Why versioning matters
Reproducible evaluation depends on running against a known dataset snapshot. The SDK exposes version metadata after push and supports pulling a specific version.
dataset.push()
print(dataset.version_id)
print(dataset.version_number)
To run against a known version:
dataset = ze.Dataset.pull("capital-cities", version_number=3)
One compact example
dataset = ze.Dataset(
"qa-demo",
data=[{"row_id": "q1", "question": "6 * 7", "answer": "42"}],
)
dataset.push()
latest = ze.Dataset.pull("qa-demo")
pinned = ze.Dataset.pull("qa-demo", version_number=dataset.version_number)
subset = ze.Dataset.pull("gpqa", subset="diamond")

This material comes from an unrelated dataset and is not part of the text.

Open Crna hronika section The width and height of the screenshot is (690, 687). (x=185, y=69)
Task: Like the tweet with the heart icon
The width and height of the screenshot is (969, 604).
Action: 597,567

print(dataset.version_number)
print(len(latest), len(pinned), len(subset))
Subset pulls
If your dataset includes named subsets, pull only the subset you want:
diamond = ze.Dataset.pull("gpqa", subset="diamond")
print(len(diamond))
If subset is omitted, the SDK resolves the default subset automatically:
- The benchmark’s configured default subset
- A file named
data/default.parquet
- If there is only one subset, that subset
- The first subset alphabetically
Subsets are detected from Parquet files in the data/ directory. Each file
data/<name>.parquet becomes a subset named <name>. See
Uploading Data for the full layout.
Reproducibility checklist
Pin dataset version when benchmarking
For benchmark comparisons over time, prefer version_number instead of
always pulling latest.
Track subset in experiments
Store subset name in run parameters for transparent reporting.
Use stable row identifiers
Include deterministic row_id fields to make resume and row comparisons
robust.
run = dataset.eval(
task_func=my_task,
parameters={
"dataset_name": dataset.name,
"dataset_version": dataset.version_number,
"subset": "diamond",
},
)
Attach dataset version + subset in run parameters so dashboards and
downstream analysis remain self-describing.